— START —

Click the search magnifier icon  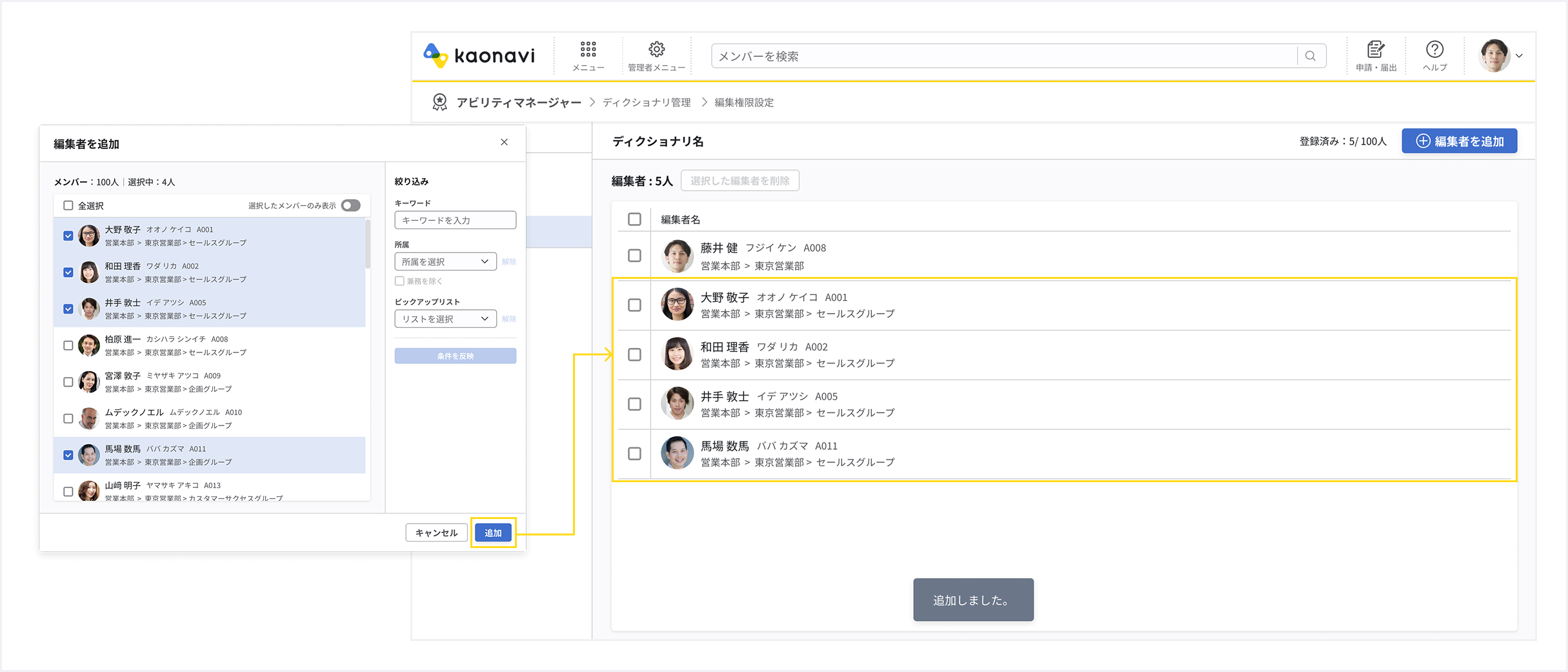[x=1310, y=56]
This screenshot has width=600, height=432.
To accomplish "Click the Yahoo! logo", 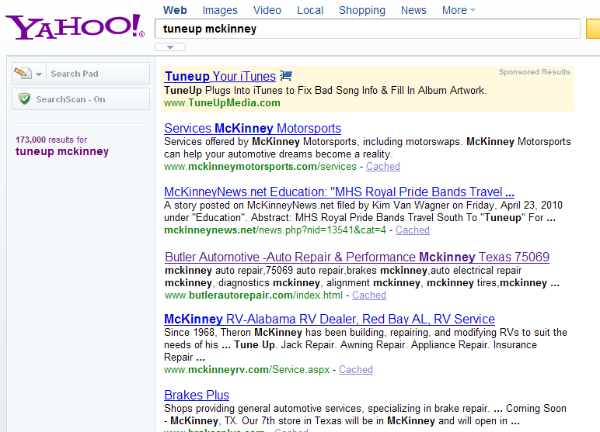I will 70,27.
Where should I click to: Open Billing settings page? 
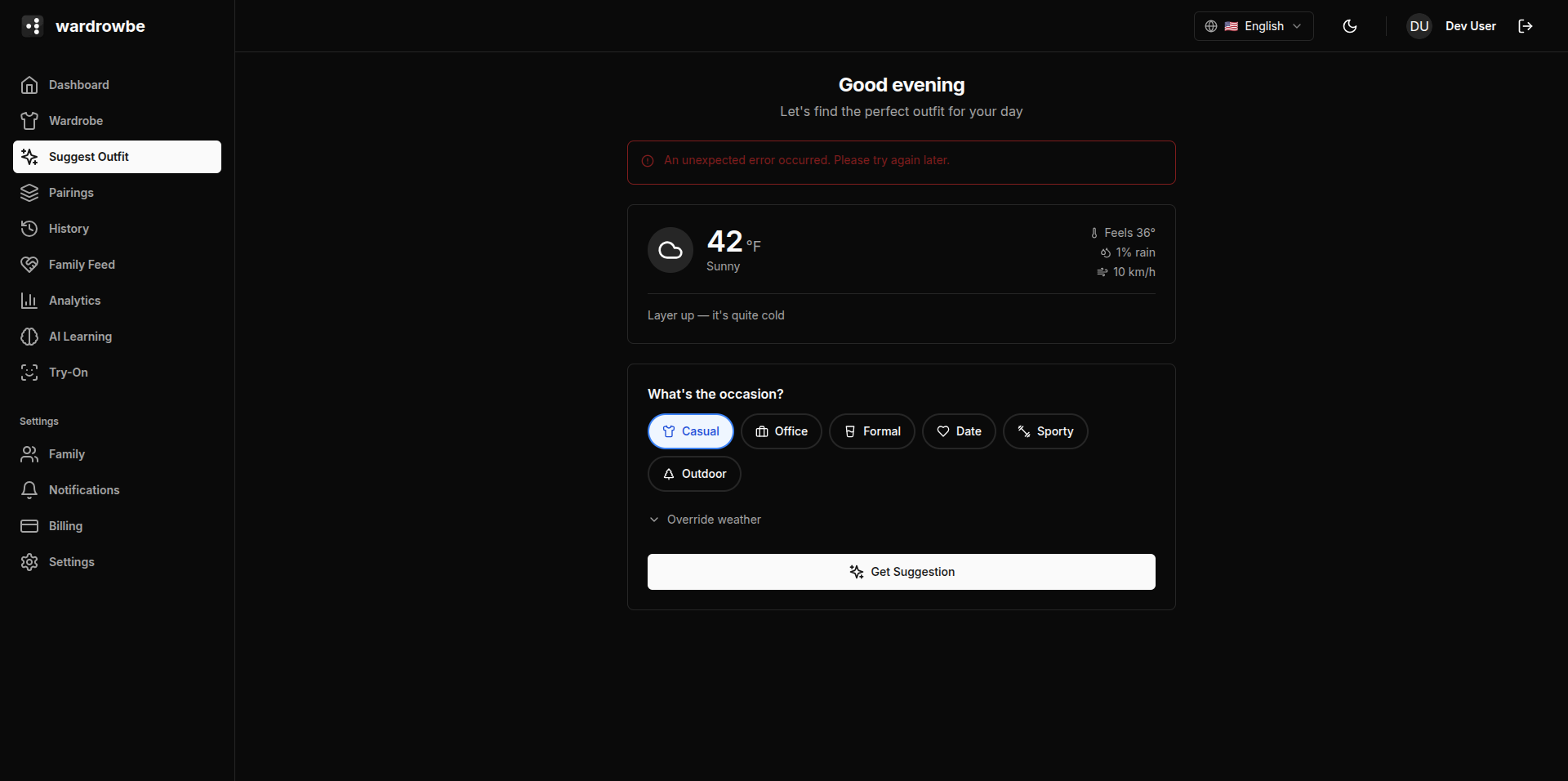65,526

— END —

EXERCISE TASK — Write out the stretch of the material from the line containing "Where should I" through the end of the material, both ends included, word for word. Leave the pictures out of your answer.

ANSWER TO THIS TASK —
Where should I click to: Open Billing settings page? 
65,526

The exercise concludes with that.